▶ _Task instructions_
The line containing "Where should I" marks the start of the required copy, which runs to the final line of the entries; return those lines exactly, without any pictures.

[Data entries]
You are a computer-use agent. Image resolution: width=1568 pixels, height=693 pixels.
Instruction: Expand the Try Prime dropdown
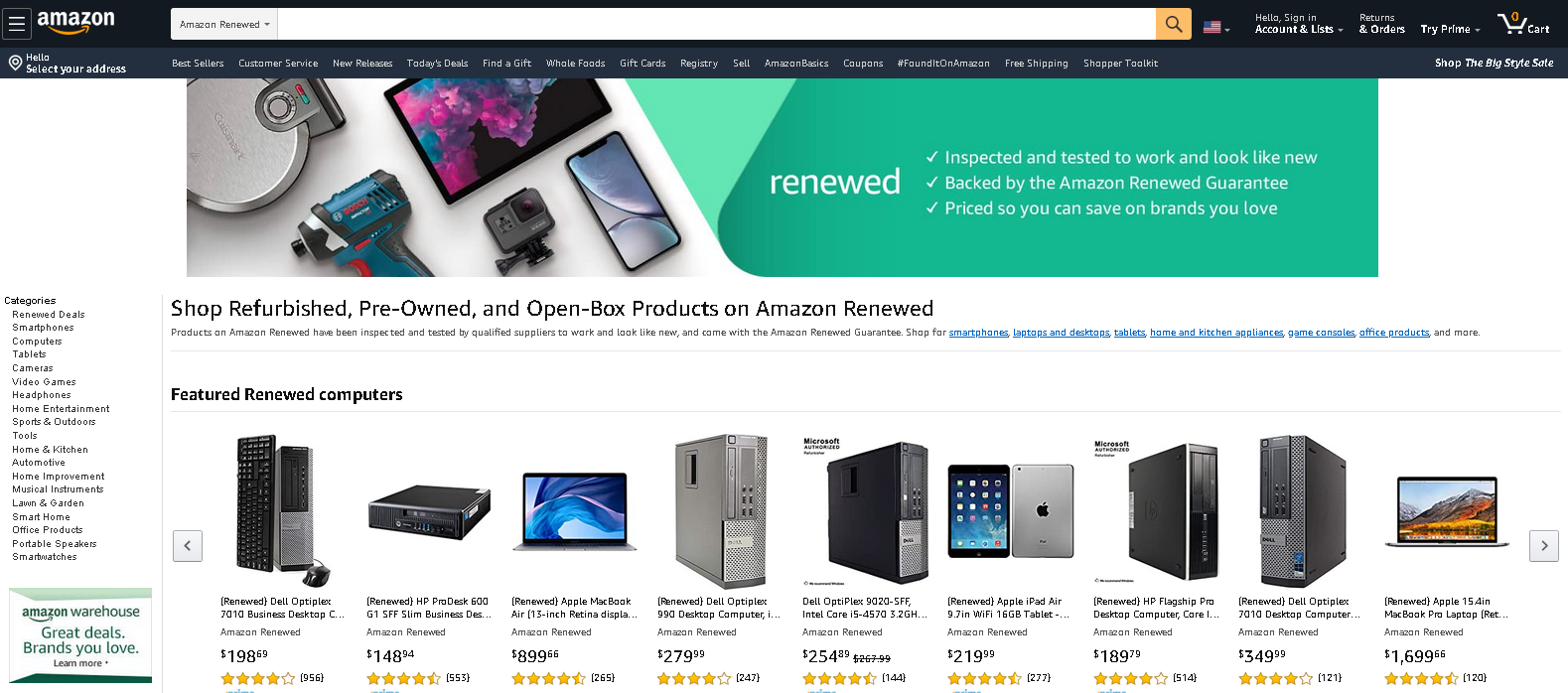click(x=1450, y=30)
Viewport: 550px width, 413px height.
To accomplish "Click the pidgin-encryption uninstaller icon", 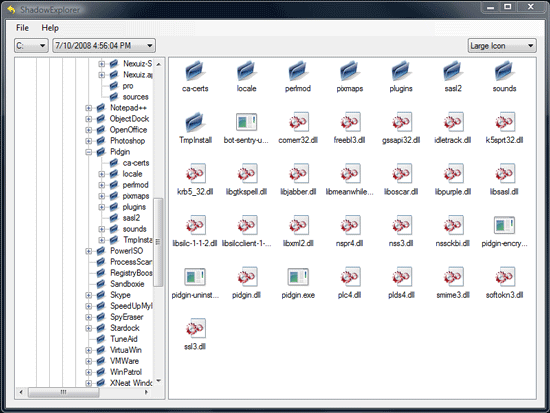I will click(504, 225).
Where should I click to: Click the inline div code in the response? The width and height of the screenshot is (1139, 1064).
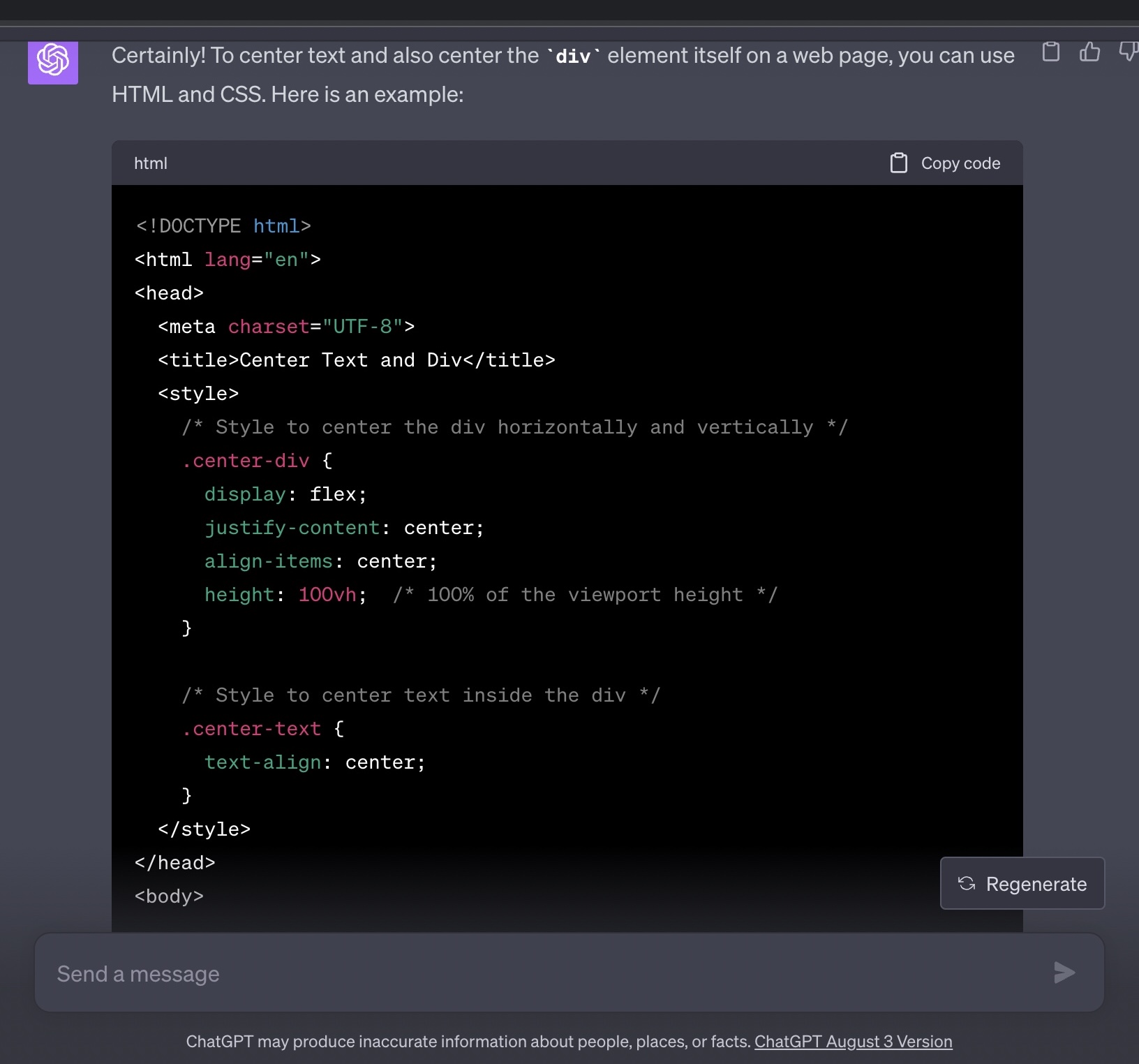(x=573, y=57)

▶ _Solved problem_
Where should I click to: Click the inline div code in the response? The width and height of the screenshot is (1139, 1064).
(x=573, y=57)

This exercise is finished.